5. Education and Children

Page 5, lines 24 to 26 and page 6, lines 12 to 14. “Labour will ensure that all young people continue English and Maths to18 and...we will introduce a new gold standard Technical Baccalaureate for young people, acting as a stepping stone into an apprenticeship, further study or Technical Education...Labour...will deliver a radical devolution of power from Whitehall...(to) empower local communities to have a greater say about education in their area”. Page 9. lines 14 to 18. “Labour also believes in second chances for those who could not complete their education the first time round. Changes to tuition fees have led to a sharp fall in university applications from part-time and mature students. The economic downturn is a reminder that many people need support to manage economic and labour market change, and it is vital that we ensure there are retraining and lifelong learning options for those who need them”

6. Health and Care

Page 5, lines 14 to 23. “the next Labour Government will integrate health and social care services into a system of 'whole person care'. This approach will bring together three separate, fragmented services into a single service co-ordinating all of a person's needs – physical, mental and social – with preventing illness and promoting good health at its heart. Whole-person care will enable us to put people of all ages at the centre of the health and care system in a way that has never been done before; seeing the whole person, and organising services around the needs of people and their communities. The concept of whole-person care has relevance across all stages of life, from the child with complex needs, the working age adult with disabilities through to the older person. For example, from the very start, our maternity services, health visitors and children's centres can work closely together to improve the outcomes for children and parents, particularly those from disadvantaged groups.”

7. Better Politics

Page 1, lines 22 and 23; page 7, lines 42 to 44 and lines 6 and 7. “By handing power and responsibility down from Whitehall to communities, we can empower people to solve problems themselves...There is a huge well of talent, ability, ideas and passion in every community. Devolution is the best way to unleash these things in the interests of the places we cherish...Labour will examine further reform of the devolved settlements across the UK”.

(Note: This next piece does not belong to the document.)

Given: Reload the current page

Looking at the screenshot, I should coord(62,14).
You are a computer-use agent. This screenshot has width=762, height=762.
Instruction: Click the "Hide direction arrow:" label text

Page 4, lines 12 and 13; page 6, lines 38 and 39. “Labour will give a voice to young people by lowering the voting age to 16 for all UK elections. While we improve citizenship and political education, we will give young people the opportunity to engage in democracy...When the franchise is extended to 16 year olds, schools, as well as colleges and universities, could handle voter registration.”

8. Britain's Global Role

Page 45, line 36. “Labour believes that Britain's national interest lies in remaining at the heart of a reformed EU.” Page 8, lines 15 to 18, and 44 and 45. “Labour will deliver reform from within the EU, not exit from it. We want to see tough new budget discipline with stronger independent audit, a balanced growth plan, a new Growth Commissioner and reform of the Common Agricultural Policy...and will ensure the UK does not opt out of its Social Europe obligations”. Page 10, line 25 to 34. “With the deadline for reaching the Millennium Development Goals expiring in 2015 ...Labour is committed to supporting a post-2015 development agenda that seeks to eradicate global poverty, promote sustainability, and end aid dependency by 2030. We believe that this can only be achieved through a rights-based agenda...decent jobs and social protection, access to universal heath and social care, universal access to basic utilities, quality primary and secondary education, protection of ecosystems and biodiversity, basic food security and eradication of hunger, women's empowerment and gender equality, freedom from violence and fear of violence, good governance and active and responsible citizenship.” Page 11, lines 2 and 3. “Labour is in favour of an international transaction tax – one that is agreed by all the world's financial centres”.